The models’ rise follows a decadelong transformation of Wall Street. Index funds that mirror markets and robo advisers that automate advice lowered the cost of investing. Human advisers were under pressure to provide cheaper services. Some moved to offering fee-based portfolios filled with low-cost funds—rather than giving priority products that would bring commissions.

Cheap exchange-traded funds provide abundant building blocks for models. Some asset managers jumped into models as a way to distribute their own funds in bulk.

After the 2008-09 financial crisis, brokerages tried to rein in advisers who took excessive risks. Encouraging them to use pre-vetted model portfolios was one way to curb rogue trades.

“The models are road tested and designed by experts,” said William Trout, head of wealth management at consulting firm Javelin Strategy & Research. “They keep the adviser on the right side of regulations.”

The extreme selloffs in March and ensuing volatility prompted more advisers to park money in model portfolios, Broadridge said. Across the market, model portfolios took in new money to make up nearly 30%—the highest-ever share—of fund assets managed through U.S. financial advisers and brokerages in September, according to Broadridge.

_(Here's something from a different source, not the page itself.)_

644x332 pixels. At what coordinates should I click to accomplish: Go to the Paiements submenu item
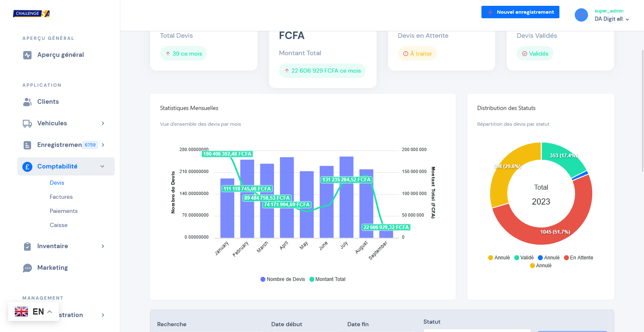click(x=63, y=211)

As firms that manage model portfolios buy and sell funds to keep them in check with targets, the tweaks can make big waves that aren’t always well received by the market.

Edward Jones, with thousands of advisers, is one of the biggest providers of model portfolios with some $200 billion of client assets in advisory accounts that can be invested in model portfolios. As those models powered big flows in the early 2010s, some fund managers complained they couldn’t handle the swings, said people familiar with the matter.

Edward Jones created in 2013 its own fund lineup called Bridge Builder —which picks multiple firms to run strategies—to reduce the impact of model shifts and lower costs for clients. Its model portfolios now provide access to those funds as well as others. The firm added that when it adjusts models, “we work with each asset manager to minimize the impact on clients and market liquidity.”

Firms don’t have to disclose their models’ daily values or sizes to regulators or the public, so it is impossible to pin down precisely how many assets are invested in model portfolios. Broadridge uses algorithms to identify clusters and patterns in fund ownership.

Today, the largest model portfolios hold more than $10 billion in assets. The 25-largest providers of U.S. model portfolios were behind nearly 90% of such assets, according to Cerulli Associates’ analysis of model portfolios it tracked at the end of 2019.

The asset-management firm BlackRock Inc. recently adjusted some models to include more environmentally conscious investment exposure after requests from fund distributors. That helped steer more money into its sustainability-themed fund lineup over the past year.

Models have been responsible for driving shifts from equity to bond funds, too. During the pandemic, advisers who used model portfolios shifted into mixes with a slightly more bond-heavy bent. That is what the tech firm Envestnet noticed on a portal it runs to help financial advisers manage client money. There is about $90 billion invested in model portfolios through the platform.

Broadridge expects U.S. model portfolio assets to more than double to $10 trillion by 2025.

Investor advocates warn that the multitrillion-dollar force comes with risks for consumers. Firms in the model-portfolio business face few regulations when it comes to reporting performance to potential clients. Some models contain unproven funds.

“With the reporting standards being less than regulated vehicles, it is important to do the due diligence,” said Morningstar analyst Adam Millson.